From: Arcane Jill (arcanejill@ramonsky.com)
Date: Thu Dec 18 2003 - 09:53:52 EST
Oh wow. Well, the range of different keyboard layouts I see around me is
something else! (Especially on laptops).
Now here's something weird. Just about every standard, fully-size,
desktop, (British) QWERTY keyboard I have ever seen, has the legend for
U+00A6 BROKEN BAR as the shifted symbol /printed/ on the key to the
immediate left of Z (with the unshifted symbol being backslash), and the
legend for U+007C VERTICAL LINE as the third symbol /printed/ on the key
to the immediate left of 1 (with the unshifted and shifted symbols being
backquote (U+0060, officially GRAVE ACCENT) and the aforementioned "not
sign" (U+00AC) respectively). Thus, you would expect <shift + backslash>
to yeild BROKEN BAR, and you would expect <alt-gr + backquote> to yield
VERTICAL LINE, because _that's what printed on the keys_.

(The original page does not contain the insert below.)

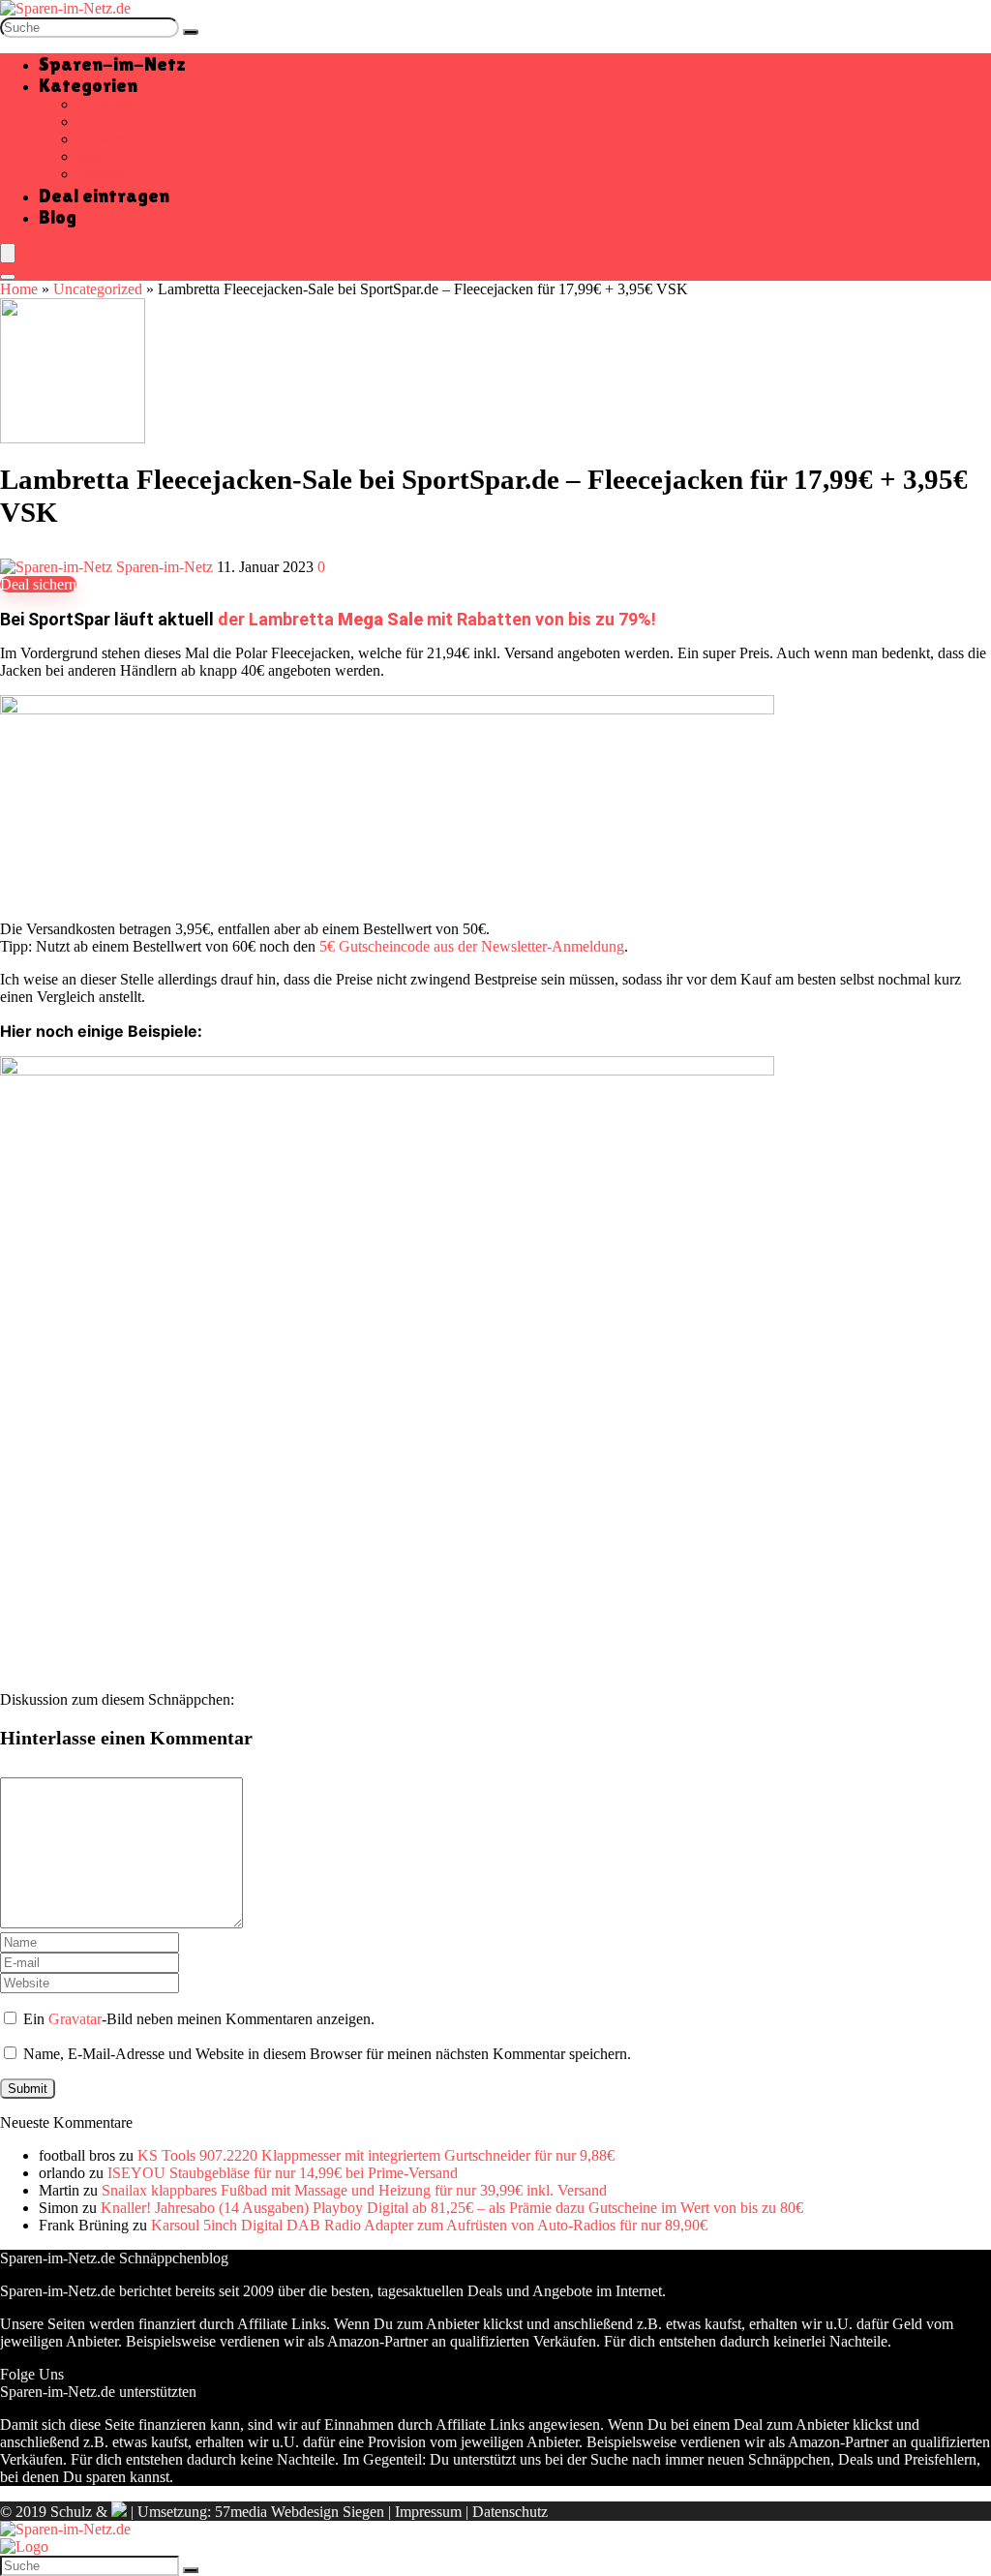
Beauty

However, on every keyboard I have tried, these assignments are actually
the other way round! (Anyone else from this part of the world care to
confirm this? Or perhaps explain why?).
Jill
> -----Original Message-----
> From: John Cowan [mailto:cowan@mercury.ccil.org]
> Sent: Thursday, December 18, 2003 2:31 PM
> To: Arcane Jill
> Cc: unicode@unicode.org
> Subject: Re: American English translation of character names
>
>
> On the standard U.S. keyboard, that gesture generates ~.
> If I turn on the U.S.-International keyboard, then RightAlt-\
> gives me the
> NOT SIGN, where \ is the rightmost key in the QWERTYUIOP row.